[[ Task inputs, beginning ]]

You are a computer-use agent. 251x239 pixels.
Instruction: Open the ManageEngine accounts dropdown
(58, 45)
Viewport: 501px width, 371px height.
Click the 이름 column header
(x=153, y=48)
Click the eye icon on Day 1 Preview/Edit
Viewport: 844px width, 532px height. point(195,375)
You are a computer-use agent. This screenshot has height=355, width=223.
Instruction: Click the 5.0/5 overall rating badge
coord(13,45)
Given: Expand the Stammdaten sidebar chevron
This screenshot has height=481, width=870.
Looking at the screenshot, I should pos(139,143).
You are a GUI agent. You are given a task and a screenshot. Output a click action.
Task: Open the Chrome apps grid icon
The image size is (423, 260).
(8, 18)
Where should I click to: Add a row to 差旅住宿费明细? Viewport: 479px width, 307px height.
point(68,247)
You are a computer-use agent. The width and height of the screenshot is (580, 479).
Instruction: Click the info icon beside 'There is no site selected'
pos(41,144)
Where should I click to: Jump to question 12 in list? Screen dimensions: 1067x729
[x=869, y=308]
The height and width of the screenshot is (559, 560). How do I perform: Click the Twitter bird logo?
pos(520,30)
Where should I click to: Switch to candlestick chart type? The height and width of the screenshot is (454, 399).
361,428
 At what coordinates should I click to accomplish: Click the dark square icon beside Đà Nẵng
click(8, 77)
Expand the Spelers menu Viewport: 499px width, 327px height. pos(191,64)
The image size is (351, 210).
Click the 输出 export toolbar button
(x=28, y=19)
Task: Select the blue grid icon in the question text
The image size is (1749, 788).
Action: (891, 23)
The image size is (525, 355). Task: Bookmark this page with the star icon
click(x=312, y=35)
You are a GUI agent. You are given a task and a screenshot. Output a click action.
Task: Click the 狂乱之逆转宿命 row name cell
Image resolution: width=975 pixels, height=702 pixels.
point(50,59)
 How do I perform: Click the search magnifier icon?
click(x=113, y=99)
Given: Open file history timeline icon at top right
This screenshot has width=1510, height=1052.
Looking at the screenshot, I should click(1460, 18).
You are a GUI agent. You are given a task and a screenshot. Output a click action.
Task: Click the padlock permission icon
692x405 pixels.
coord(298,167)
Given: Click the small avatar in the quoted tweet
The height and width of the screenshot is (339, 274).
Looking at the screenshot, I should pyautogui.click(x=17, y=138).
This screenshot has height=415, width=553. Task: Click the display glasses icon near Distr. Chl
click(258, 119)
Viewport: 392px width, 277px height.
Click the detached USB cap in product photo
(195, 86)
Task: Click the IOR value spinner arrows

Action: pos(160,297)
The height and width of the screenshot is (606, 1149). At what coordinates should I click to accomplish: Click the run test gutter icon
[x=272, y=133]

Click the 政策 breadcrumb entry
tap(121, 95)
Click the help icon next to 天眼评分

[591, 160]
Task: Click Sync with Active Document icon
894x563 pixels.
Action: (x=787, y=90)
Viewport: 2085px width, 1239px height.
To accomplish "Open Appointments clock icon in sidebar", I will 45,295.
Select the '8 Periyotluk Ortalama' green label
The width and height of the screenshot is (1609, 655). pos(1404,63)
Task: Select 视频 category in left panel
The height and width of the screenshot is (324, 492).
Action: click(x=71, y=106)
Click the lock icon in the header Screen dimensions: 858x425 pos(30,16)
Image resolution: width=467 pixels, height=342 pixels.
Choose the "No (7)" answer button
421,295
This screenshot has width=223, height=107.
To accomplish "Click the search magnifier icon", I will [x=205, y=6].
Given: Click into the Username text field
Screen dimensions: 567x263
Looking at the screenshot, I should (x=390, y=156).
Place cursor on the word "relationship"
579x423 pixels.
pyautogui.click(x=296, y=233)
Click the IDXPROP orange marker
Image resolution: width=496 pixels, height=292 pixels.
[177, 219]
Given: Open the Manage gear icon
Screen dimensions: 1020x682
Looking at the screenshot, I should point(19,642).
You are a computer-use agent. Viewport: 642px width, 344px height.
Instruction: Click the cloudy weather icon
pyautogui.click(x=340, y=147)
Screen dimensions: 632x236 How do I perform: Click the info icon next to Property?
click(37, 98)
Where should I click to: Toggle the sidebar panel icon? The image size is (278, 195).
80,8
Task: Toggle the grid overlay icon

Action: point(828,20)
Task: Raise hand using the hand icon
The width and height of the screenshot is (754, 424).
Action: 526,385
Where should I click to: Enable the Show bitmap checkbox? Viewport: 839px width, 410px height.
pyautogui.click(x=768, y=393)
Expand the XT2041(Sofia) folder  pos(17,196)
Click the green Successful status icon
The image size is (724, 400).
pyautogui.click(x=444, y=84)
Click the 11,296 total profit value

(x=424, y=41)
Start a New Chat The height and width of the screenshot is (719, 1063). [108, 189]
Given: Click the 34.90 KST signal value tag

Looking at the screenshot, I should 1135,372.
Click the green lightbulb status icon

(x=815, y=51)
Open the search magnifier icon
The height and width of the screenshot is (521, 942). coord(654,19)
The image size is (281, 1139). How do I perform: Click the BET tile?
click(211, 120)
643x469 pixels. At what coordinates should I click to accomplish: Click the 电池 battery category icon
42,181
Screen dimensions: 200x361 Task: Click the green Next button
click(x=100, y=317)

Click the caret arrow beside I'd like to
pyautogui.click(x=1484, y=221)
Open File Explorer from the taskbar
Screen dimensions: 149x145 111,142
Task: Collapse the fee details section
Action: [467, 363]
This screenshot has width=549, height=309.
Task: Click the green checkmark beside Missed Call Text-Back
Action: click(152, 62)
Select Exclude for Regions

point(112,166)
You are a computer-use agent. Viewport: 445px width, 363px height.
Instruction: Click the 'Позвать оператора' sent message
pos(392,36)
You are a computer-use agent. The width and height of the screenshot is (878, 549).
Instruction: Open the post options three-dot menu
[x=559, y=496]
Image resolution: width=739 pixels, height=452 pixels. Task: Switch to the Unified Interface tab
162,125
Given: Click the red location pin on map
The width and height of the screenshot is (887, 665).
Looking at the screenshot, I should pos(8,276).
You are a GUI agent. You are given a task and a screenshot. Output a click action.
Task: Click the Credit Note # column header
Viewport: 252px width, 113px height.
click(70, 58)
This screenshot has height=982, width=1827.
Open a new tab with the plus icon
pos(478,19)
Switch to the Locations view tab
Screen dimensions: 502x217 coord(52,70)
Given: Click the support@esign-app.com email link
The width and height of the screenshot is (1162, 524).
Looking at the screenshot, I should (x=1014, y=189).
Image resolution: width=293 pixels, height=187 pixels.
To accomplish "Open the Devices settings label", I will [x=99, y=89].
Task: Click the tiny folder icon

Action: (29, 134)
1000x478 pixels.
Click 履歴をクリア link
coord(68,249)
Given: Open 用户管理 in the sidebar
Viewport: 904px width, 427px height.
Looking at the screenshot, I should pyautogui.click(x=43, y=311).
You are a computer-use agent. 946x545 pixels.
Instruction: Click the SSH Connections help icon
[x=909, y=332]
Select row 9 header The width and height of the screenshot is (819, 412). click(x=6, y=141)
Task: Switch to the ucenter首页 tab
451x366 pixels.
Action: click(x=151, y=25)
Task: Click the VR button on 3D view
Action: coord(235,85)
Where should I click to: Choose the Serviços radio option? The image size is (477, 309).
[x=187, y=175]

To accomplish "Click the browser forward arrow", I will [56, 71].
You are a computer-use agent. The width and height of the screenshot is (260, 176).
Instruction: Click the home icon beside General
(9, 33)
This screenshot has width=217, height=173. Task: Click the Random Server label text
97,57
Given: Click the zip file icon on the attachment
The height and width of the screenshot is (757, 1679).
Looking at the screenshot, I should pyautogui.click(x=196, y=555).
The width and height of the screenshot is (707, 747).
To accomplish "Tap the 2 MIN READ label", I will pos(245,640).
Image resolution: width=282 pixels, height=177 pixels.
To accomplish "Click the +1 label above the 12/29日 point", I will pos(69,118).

[[ Task inputs, end ]]

**Task item**
The lines above that hold the string "agent" are to be located and copied.

**Response to the exercise**
You are a computer-use agent. 251x239 pixels.
You are a computer-use agent. This screenshot has height=355, width=223.
You are a GUI agent. You are given a task and a screenshot. Output a click action.
You are a computer-use agent. The width and height of the screenshot is (580, 479).
You are a GUI agent. You are given a task and a screenshot. Output a click action.
You are a GUI agent. You are given a task and a screenshot. Output a click action.
You are a computer-use agent. Viewport: 642px width, 344px height.
You are a computer-use agent. Viewport: 445px width, 363px height.
You are a computer-use agent. The width and height of the screenshot is (878, 549).
You are a GUI agent. You are given a task and a screenshot. Output a click action.
You are a computer-use agent. 946x545 pixels.
You are a computer-use agent. The width and height of the screenshot is (260, 176).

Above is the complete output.